Last year was also notable for the number of directors whose election or re-election to a board was opposed by a large proportion of shareholders — often as punishment for issues at other companies.
The Allco Finance debacle dogged former director Barbara Ward, who suffered a 42 per cent vote against her election to the Qantas board late last year.
The ABC Learning failure helped persuade 34 per cent of Transurban shareholders that David Ryan was not suitable for a board seat there. And 27 per cent of MacMahon Group shareholders did not want Oz Minerals chairman Barry Cusack on the board.
Just as significant were the pre-emptive resignations. In April, Allco former chief executive David Clarke quit the AMP board rather than face defeat.
His move followed that of Meredith Hellicar, who quit the AMP board after the damaging James Hardie judgment.

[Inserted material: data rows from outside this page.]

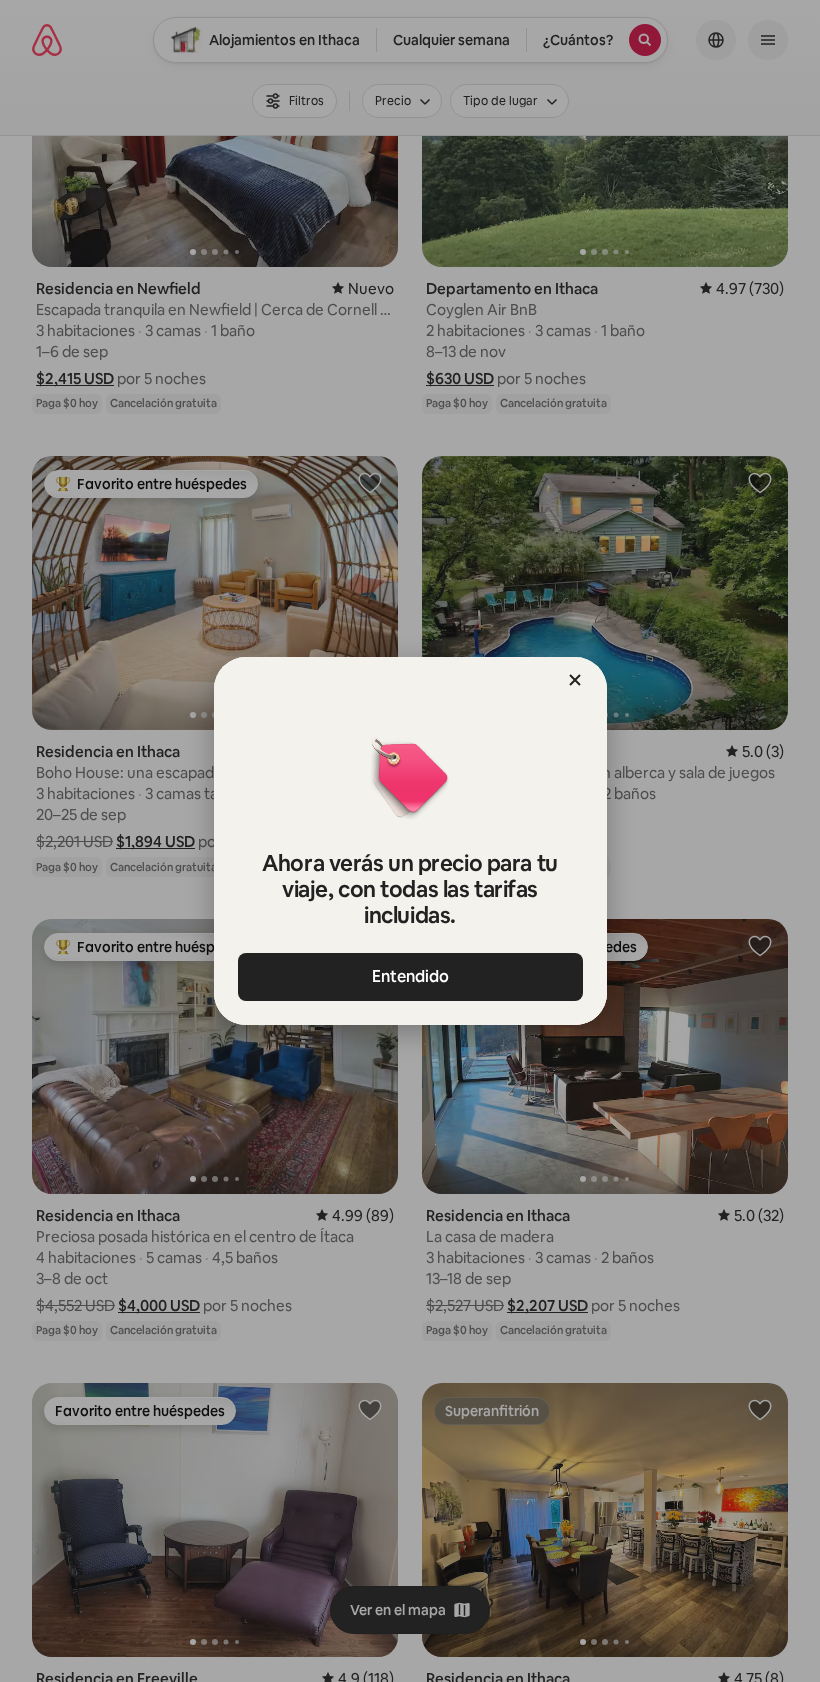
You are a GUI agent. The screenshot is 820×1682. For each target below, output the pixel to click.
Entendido (410, 976)
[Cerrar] (575, 680)
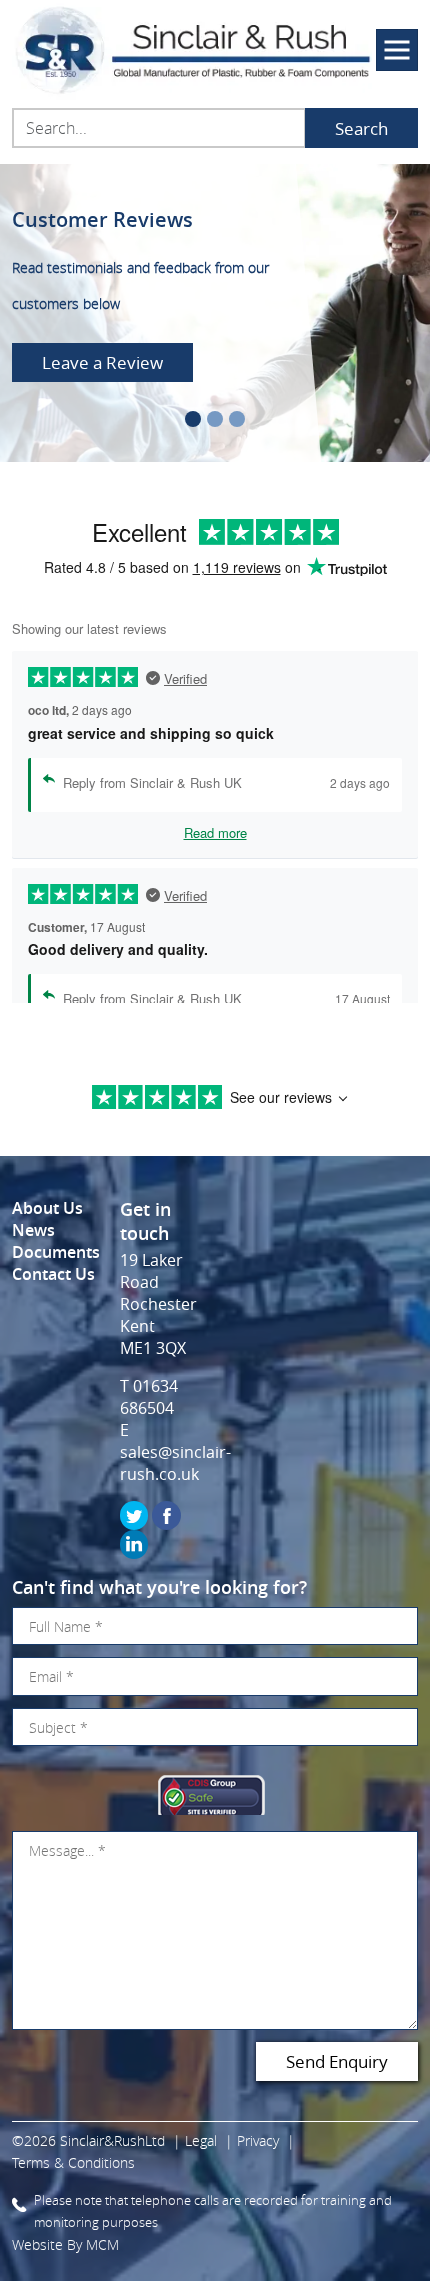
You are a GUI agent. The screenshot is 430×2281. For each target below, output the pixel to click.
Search (361, 128)
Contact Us (53, 1274)
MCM (102, 2244)
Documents (56, 1252)
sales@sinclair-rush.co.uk (175, 1463)
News (33, 1230)
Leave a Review (102, 362)
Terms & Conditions (73, 2162)
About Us (47, 1208)
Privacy (258, 2140)
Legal (201, 2140)
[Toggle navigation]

The most high-profile director affected was corporate stalwart Sir Rod Eddington, who suffered a humiliatingly large vote against his re-election to the Rio Tinto board. The Allco fallout also cruelled Eddington's ambitions of becoming chairman of ANZ, which he relinquished after feedback from shareholders.
The big question now is whether that momentum will continue — whether shareholders big and small will keep flexing their muscles. Spathis says ACSI will continue to keep tabs on directors coming up for re-election whose CVs are marred by stints at failed or problematic companies.
"The obvious question is, what were the directors doing on their watch?" Spathis says. "If they are looking for re-election, we will endeavour to talk to them and engage with them and understand their side of the story."
Although many of the directors in question came up for re-election last year, Spathis says more "may well be in the pipeline. We know who they are, and when they do come up for re-election we will endeavour to talk with them."
The ASA will consider voting against directors' re-election if its pre-annual meeting talks with boards do not yield answers — especially on the capital raising issue. Such meetings often influence whether boards will have an amicable or acrimonious time.
"If we have concerns about a company's capital raising, we'll want to know why they've chosen that particular method that works against their own, on the whole, loyal retail shareholders," Dent says. "How we vote could well be reflected by what we are told by the board."